Here it is necessary, I think, for both courts and administrative decision-makers to treat stare decisis with nuance. Courts should not insist on the rigid application of judicial principles of consistency to administrative decision-making; rather, they should take a more flexible approach, permitting decision-makers to find innovative means of ensuring consistency but also recognizing that when decision-makers go astray, it will generally be more efficient if corrections are made at the administrative level.

For their part, administrative decision-makers should not slavishly follow previous decisions and should remain relatively open to changing tack if the circumstances require it.

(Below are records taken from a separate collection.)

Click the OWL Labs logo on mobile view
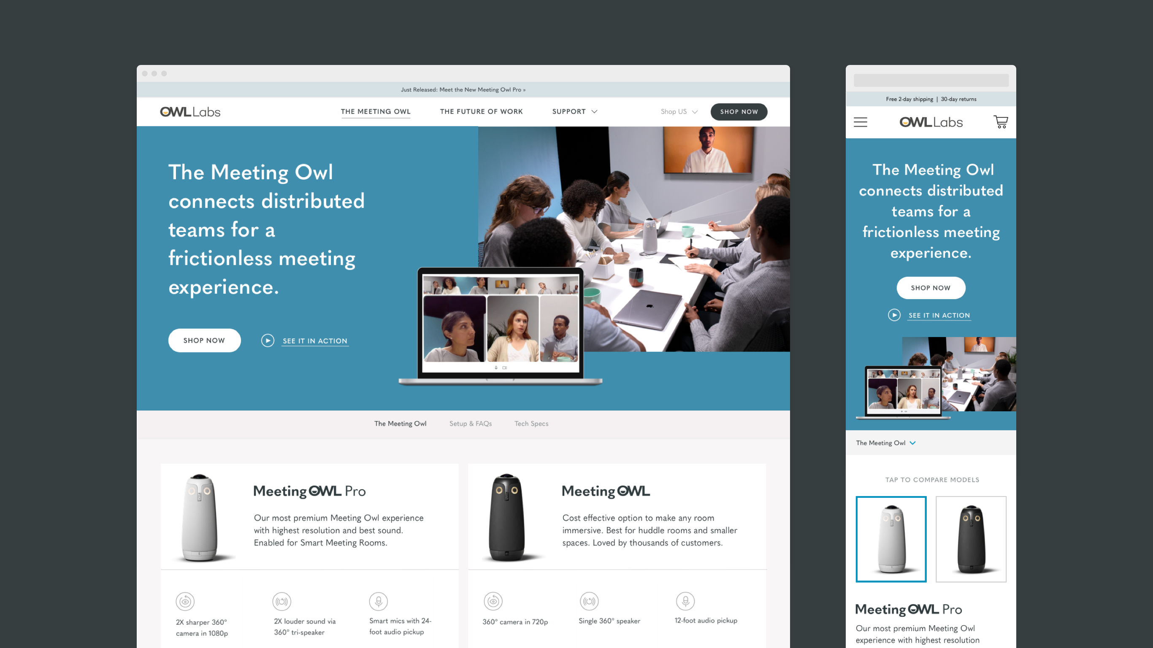1153x648 pixels. [x=931, y=122]
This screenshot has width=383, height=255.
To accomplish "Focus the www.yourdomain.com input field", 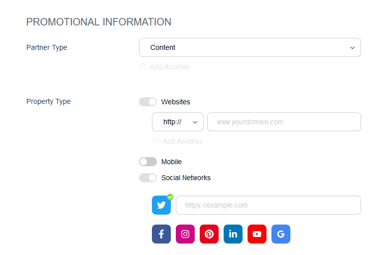I will (x=284, y=122).
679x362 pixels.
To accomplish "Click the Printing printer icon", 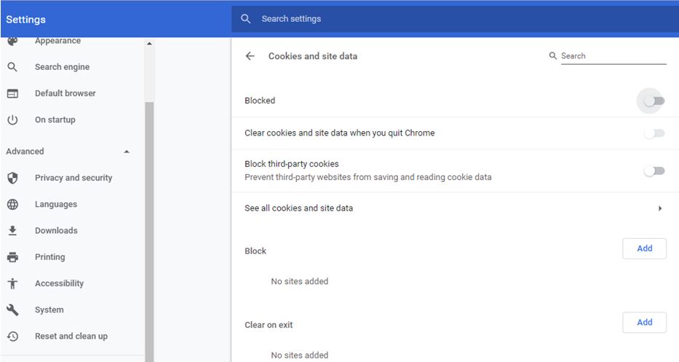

Mutual adherence to nuance is necessary: administrative decision-makers should reassure courts that they respect the importance of consistency; and courts should reassure administrative decision-makers that they will not intervene to effect a change of course that may occur organically.

As Davidson and Leib put it in a recent article on decision-making by the Office of Information and Regulatory Affairs, “Regleprudence“:

Consistency  and   transparency  can   thus   form  a   balance   and   an equilibrium that, in some aspects of OIRA’s work, suggest that both reason- giving and respect for  precedent must be enhanced, while in other contexts, clear articulation with the right process may  be enough to justify change.

I think Davidson and Leib over-emphasize the difference between judicial and administrative approaches — both, after all, subscribe to and try to give effect to core values such as the rule of law, principles of good administration, democracy and separation of powers — but the nuance they urge seems quite appropriate.

NOTE: Thanks to Nicolas Lambert (Moncton) for discussion.

UPDATE: Maybe courts can simply use remedial discretion to iron out any wrinkles. See J.D. Irving, Limited v. North Shore Forest Products Marketing Board et al., 2014 NBCA 42, at para. 38.

This content has been updated on August 11, 2014 at 12:55.